By Alexandra Lapkin, Jewish Advocate staff
Dolgin played center for Bridgewater State.Only three years ago, when Max Dolgin, who is now 25, went on a Birthright trip to Israel, joining a basketball team there seemed nothing but a “pipe dream,” he said. “I thought it would be great to play in Israel, but it didn’t seem too realistic.”
Dolgin proved himself wrong as he prepares to sign a contract to play basketball for Maccabi Ra’anana, a professional team based in Ra’anana, a city about 15 miles north of Tel Aviv. He made aliyah when he went to Israel for tryouts this summer and is getting ready to move there as soon as arrangements are made.
Dolgin has been playing basketball for as long as he can remember. He honed his skills at Randolph High School and at Bridgewater State University. After he graduated, he started work as a financial analyst for a consulting company in Boston. Basketball no longer took center stage, but he continued to play whenever and wherever he could, including at the YMCA branches in Cambridge and Chinatown, the Equinox sports club downtown, and a community basketball league in Roxbury.
At the Equinox, he made a few friends who had previously played for Israeli basketball teams. They introduced Dolgin to their agents and got him involved in several recruiting events. At one such event in Las Vegas, Dolgin placed 13th out of 100 players and gained exposure to scouts and coaches. “It was a networking game from there,” he said.
Dolgin met an Israeli agent, who helped him apply for aliyah. He explained that having Israeli citizenship makes it easier to join a team. Each team makes spaces available for American players (who are often considered the best), and so making a team as an Israeli leaves those slots open for American players.

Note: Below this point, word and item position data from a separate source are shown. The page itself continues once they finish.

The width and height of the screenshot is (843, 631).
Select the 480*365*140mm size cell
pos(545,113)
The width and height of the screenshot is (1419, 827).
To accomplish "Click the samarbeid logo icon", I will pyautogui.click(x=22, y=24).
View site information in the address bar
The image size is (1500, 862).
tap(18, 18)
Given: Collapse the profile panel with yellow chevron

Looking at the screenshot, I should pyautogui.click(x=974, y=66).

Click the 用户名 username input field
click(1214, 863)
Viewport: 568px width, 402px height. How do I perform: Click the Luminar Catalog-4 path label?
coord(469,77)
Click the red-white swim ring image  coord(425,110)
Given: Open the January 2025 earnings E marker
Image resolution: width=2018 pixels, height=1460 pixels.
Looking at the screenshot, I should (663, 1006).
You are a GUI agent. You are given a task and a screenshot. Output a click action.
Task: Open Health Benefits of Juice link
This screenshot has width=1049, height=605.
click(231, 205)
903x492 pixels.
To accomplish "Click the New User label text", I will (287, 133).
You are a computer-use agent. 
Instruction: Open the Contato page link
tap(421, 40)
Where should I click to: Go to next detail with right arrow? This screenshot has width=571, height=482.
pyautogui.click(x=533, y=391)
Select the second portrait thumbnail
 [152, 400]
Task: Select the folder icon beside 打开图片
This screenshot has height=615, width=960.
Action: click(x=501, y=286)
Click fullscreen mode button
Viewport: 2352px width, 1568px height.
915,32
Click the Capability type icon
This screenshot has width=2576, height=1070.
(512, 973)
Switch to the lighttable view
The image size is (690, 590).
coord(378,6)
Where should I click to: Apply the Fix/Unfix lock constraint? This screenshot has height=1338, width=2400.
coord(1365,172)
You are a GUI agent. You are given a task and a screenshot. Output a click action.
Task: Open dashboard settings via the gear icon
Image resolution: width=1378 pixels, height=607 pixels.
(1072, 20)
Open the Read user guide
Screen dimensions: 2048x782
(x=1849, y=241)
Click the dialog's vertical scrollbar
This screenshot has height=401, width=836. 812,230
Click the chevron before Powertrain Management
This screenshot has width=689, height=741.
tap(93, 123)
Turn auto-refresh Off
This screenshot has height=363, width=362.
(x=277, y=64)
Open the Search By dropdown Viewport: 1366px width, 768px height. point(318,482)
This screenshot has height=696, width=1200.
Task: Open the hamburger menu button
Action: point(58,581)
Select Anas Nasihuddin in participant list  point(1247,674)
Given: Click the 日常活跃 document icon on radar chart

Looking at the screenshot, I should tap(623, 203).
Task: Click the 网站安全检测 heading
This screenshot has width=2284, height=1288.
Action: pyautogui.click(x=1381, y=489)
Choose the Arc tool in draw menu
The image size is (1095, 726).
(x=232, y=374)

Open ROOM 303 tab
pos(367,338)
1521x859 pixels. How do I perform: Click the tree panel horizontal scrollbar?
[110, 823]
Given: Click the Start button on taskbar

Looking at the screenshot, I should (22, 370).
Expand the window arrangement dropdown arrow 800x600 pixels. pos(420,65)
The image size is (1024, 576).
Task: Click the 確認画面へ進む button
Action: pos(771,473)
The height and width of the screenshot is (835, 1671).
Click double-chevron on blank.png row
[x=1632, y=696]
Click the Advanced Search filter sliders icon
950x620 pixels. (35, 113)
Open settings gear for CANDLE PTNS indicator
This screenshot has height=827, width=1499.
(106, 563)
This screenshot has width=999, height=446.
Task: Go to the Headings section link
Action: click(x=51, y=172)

In Israel, basketball is played similarly to the American college system. There are three divisions, with the first division being the best. Depending on performance, teams can move up and down the divisions. A national team gets assembled with the finest players who then play against European teams during the Euro Cup. Maccabi Tel Aviv is usually the top team in Israel.
Ra’anana, which has a large population of American and European Jews, “is a great place for me to start,” Dolgin said. “There is a great ulpan program [Hebrew classes], which I plan on taking.” His team will pay for his apartment and possibly a shared car, and provide a salary.
Dolgin signed his contract for one season, which is about nine months. If he has a season-ending injury, Dolgin will still get paid for the rest of the season. He is not yet sure what his plans are after the season ends. “I will feel out the first year and see how it goes,” Dolgin said. If his contract is extended for another season, “It’s something I will consider doing.”
“While I’m there, I’ll try to make the most of my time, not just playing basketball,” he continued. In addition to Hebrew classes, Dolgin will study for a Chartered Financial Analyst (CFA) exam, as he eventually plans to return to the United States and resume his work. “Basketball as a living isn’t realistic for me right now and my finance career takes priority over that,” Dolgin said. “I just think it’s a great opportunity, still being young and in shape. I figured I’d give it a shot and make a great experience out of it.”